Problem details:
Only the lines from the one containing "The image size is (561, 392)." through the final line of the entries below are wanted, each copied exactly.

-------- Extracted material --------

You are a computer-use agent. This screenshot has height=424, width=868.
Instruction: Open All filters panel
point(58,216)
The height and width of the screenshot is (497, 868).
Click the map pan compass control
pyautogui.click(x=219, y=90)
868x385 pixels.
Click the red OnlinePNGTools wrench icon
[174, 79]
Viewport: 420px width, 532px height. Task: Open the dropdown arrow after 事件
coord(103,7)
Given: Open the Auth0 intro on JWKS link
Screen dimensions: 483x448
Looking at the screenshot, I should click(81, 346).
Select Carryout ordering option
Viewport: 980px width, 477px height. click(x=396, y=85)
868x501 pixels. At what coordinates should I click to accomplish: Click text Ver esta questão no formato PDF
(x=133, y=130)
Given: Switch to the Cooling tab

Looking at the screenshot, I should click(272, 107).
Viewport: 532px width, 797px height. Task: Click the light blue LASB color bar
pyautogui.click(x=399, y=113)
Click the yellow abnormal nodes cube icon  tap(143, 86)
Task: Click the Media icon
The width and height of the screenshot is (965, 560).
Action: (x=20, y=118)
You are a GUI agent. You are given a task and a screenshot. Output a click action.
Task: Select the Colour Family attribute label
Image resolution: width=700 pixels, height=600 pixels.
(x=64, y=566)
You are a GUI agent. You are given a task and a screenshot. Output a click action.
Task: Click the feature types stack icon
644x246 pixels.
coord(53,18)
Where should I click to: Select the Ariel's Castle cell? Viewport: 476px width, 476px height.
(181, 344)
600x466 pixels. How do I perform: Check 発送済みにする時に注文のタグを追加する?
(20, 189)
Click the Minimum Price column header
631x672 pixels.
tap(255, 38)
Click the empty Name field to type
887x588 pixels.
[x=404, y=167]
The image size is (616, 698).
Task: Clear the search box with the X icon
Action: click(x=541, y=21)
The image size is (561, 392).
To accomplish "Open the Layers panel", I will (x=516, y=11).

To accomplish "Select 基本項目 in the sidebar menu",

--------

Exercise solution:
The image size is (561, 392).
To accomplish "Open the Layers panel", I will (x=516, y=11).

To accomplish "Select 基本項目 in the sidebar menu",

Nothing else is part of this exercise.